• What is needed: A precise reproduction of every record below is needed, minus the pictures.

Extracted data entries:
━━━

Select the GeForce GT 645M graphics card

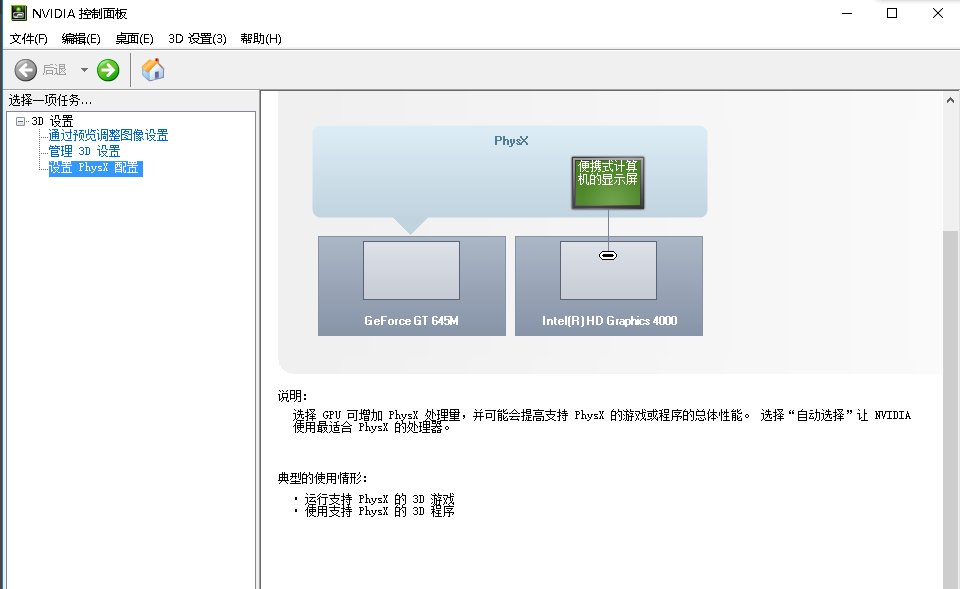411,285
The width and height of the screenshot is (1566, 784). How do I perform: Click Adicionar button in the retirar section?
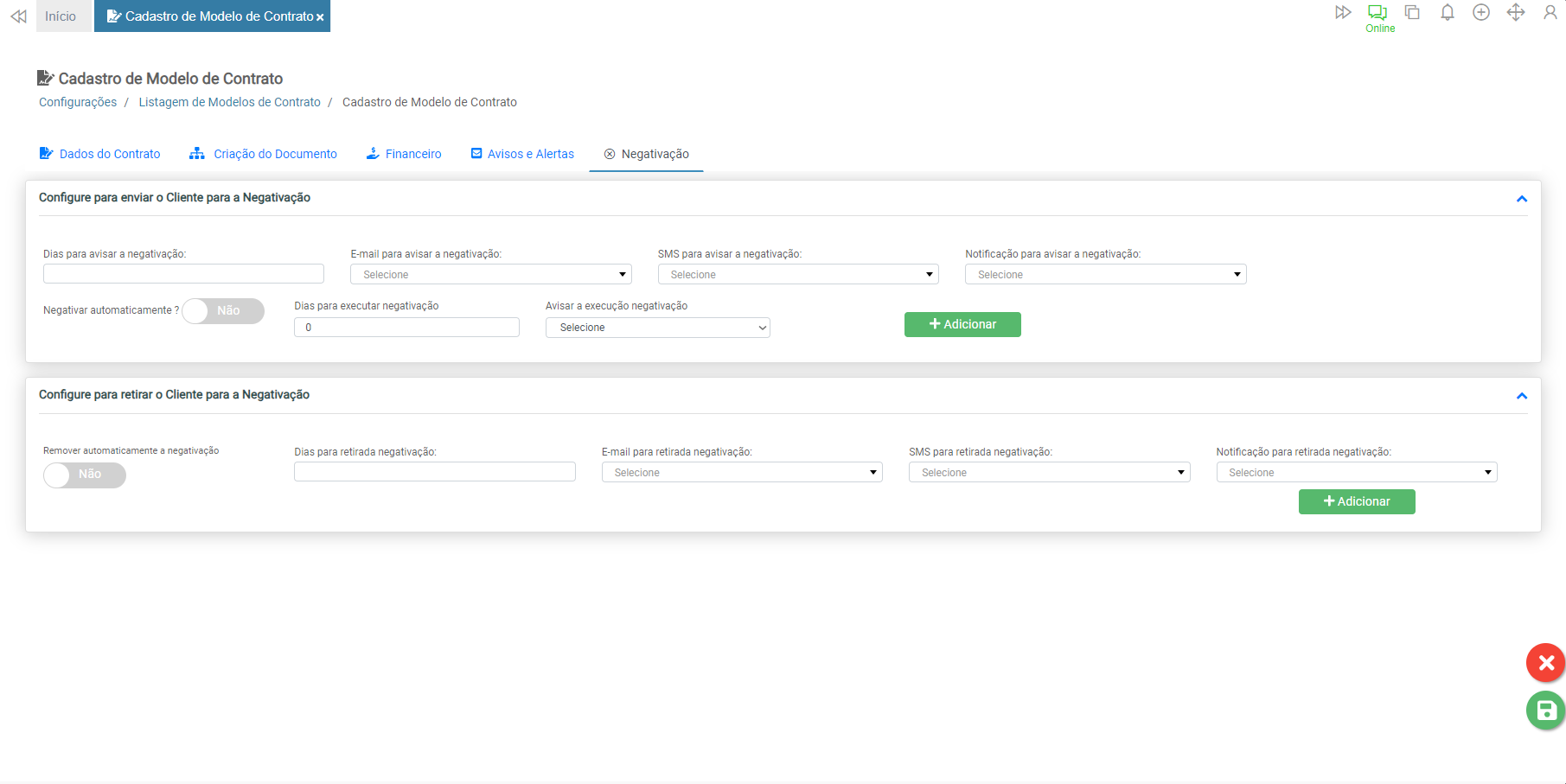click(x=1356, y=501)
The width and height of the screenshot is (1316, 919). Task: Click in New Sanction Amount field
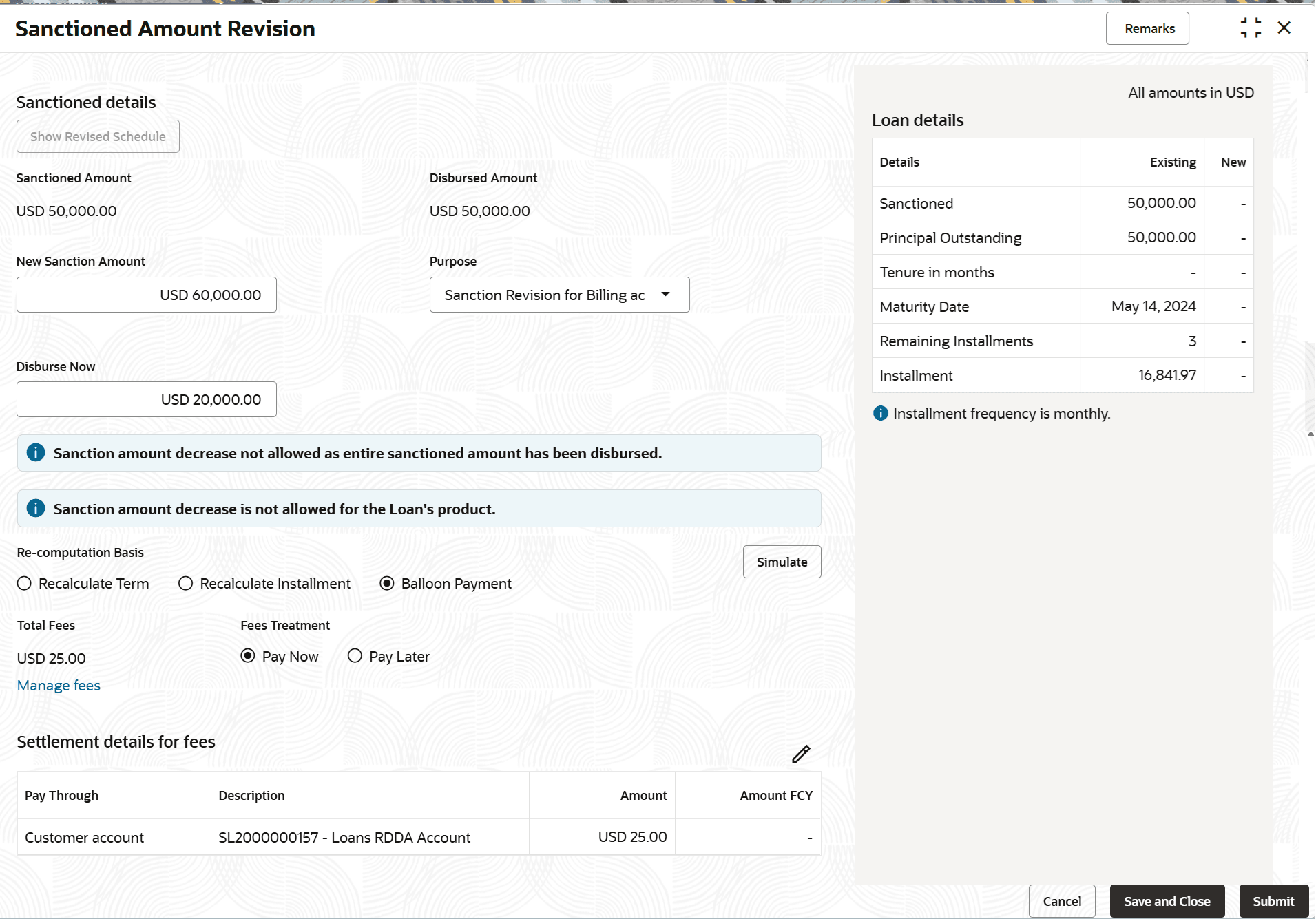click(147, 295)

━━━

• Your solution:
Select the GeForce GT 645M graphics card

411,285
The width and height of the screenshot is (1566, 784). How do I perform: Click Adicionar button in the retirar section?
click(x=1356, y=501)
The width and height of the screenshot is (1316, 919). Task: Click in New Sanction Amount field
click(147, 295)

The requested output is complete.